Back on the ferry, he could admit to his relief: none of the other bog bodies stirred any feeling in him. He loved one specific person. He could see things about the Bog Girl to which this batty docent would be totally blind—for example, the secret depths her smile concealed. How badly misunderstood she had been by her own people. She was an alien from a planet that nobody alive could visit—the planet Earth, in the first century A.D. She felt soft in his arms, bonelessly soft, but she also seemed indestructible. According to the experts, a bog body should begin to decompose rapidly when exposed to air. Curiously enough, this Bog Girl had not. He told no one his theory but polished it inside his mind like an amulet: it was his love that was protecting her.
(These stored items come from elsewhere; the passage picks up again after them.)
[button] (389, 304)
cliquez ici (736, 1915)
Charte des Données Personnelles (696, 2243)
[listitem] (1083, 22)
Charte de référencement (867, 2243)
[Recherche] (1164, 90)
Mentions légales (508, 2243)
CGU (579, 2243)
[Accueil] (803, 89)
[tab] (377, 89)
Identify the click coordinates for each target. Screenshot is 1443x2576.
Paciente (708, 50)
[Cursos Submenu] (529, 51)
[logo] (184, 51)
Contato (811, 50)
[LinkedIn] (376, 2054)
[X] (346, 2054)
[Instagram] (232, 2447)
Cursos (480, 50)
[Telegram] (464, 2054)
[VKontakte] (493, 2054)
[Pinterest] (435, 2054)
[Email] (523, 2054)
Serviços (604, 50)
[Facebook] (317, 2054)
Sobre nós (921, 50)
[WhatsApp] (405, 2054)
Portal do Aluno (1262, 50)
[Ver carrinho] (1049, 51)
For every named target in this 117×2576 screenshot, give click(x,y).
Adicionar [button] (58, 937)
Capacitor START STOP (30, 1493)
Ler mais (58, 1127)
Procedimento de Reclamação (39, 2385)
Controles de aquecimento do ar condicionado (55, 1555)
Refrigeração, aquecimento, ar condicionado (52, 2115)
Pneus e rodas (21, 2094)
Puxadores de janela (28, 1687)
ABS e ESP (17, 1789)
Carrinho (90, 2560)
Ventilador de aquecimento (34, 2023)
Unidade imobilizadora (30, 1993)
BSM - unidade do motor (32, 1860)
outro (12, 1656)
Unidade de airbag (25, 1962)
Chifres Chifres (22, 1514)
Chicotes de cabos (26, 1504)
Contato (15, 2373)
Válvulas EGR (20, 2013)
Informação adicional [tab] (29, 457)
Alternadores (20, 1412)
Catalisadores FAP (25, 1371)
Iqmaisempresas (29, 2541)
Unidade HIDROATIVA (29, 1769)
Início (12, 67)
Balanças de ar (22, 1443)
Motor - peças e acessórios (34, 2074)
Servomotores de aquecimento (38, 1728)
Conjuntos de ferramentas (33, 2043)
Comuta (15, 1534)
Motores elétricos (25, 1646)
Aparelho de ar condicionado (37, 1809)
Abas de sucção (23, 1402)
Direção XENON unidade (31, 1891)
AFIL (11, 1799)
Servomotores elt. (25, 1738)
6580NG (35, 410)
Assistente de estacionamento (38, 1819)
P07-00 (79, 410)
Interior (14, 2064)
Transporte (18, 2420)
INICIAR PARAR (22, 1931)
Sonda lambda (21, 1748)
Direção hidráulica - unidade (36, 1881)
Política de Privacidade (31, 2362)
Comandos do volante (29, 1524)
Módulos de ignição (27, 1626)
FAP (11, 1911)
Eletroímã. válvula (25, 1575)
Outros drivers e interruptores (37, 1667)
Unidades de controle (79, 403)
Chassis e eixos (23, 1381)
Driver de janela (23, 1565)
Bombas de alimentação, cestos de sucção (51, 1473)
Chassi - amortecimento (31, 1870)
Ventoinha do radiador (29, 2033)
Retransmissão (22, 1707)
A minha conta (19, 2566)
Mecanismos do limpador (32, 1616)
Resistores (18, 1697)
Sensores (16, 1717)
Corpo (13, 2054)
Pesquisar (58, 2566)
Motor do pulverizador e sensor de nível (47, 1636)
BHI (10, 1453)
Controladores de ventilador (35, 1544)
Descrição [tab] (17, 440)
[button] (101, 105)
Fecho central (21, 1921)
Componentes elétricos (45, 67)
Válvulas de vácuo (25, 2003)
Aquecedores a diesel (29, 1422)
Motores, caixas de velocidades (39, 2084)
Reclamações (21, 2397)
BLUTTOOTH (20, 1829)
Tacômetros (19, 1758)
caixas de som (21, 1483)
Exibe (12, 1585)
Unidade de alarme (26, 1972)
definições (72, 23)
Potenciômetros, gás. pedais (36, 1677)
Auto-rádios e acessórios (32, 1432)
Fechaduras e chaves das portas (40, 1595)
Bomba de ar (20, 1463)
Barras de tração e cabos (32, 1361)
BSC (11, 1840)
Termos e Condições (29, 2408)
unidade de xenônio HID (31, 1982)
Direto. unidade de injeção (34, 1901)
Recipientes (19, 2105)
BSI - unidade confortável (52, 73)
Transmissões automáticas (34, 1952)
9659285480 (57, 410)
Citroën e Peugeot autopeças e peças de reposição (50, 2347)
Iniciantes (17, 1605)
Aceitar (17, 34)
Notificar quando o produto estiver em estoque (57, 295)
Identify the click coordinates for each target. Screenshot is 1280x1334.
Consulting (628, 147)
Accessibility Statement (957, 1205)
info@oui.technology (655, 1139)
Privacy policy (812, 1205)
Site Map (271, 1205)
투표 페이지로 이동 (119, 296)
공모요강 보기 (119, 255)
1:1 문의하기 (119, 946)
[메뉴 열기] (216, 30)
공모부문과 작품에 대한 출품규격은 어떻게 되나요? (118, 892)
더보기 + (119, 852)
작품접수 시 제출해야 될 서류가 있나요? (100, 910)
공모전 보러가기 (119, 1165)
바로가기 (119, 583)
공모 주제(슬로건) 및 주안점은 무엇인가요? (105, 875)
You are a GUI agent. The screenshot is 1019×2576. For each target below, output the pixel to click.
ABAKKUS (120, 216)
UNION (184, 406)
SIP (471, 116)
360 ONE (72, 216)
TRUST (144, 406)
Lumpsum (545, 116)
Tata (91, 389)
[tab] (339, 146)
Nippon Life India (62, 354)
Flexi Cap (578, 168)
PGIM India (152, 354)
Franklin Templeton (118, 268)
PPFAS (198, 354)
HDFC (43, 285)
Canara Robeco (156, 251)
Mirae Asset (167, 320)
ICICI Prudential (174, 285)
By August, their rapport had deepened immeasurably. They didn’t need to say a word, Cill was discovering, to perfectly understand each other. Falling in love with the Bog Girl was a wonderful thing—it was permission to ignore everyone else. When school started, in September, he made a bespoke sling and brought her with him. His girlfriend, propped like a broomstick against the rows of lockers, waited for him during Biology and Music II, as cool and impassive as the most popular girl the world has ever known.
Nobody in the school administration objected to the presence of the Bog Girl. Ancestral superstitions still hovered over the islanders’ minds, exerting their quiet influence, and nobody wanted to be the person responsible for angering a visitor from the past. Soon she was permitted to audit all of Cillian’s classes, smiling dreamlessly at the flustered, frightened teachers.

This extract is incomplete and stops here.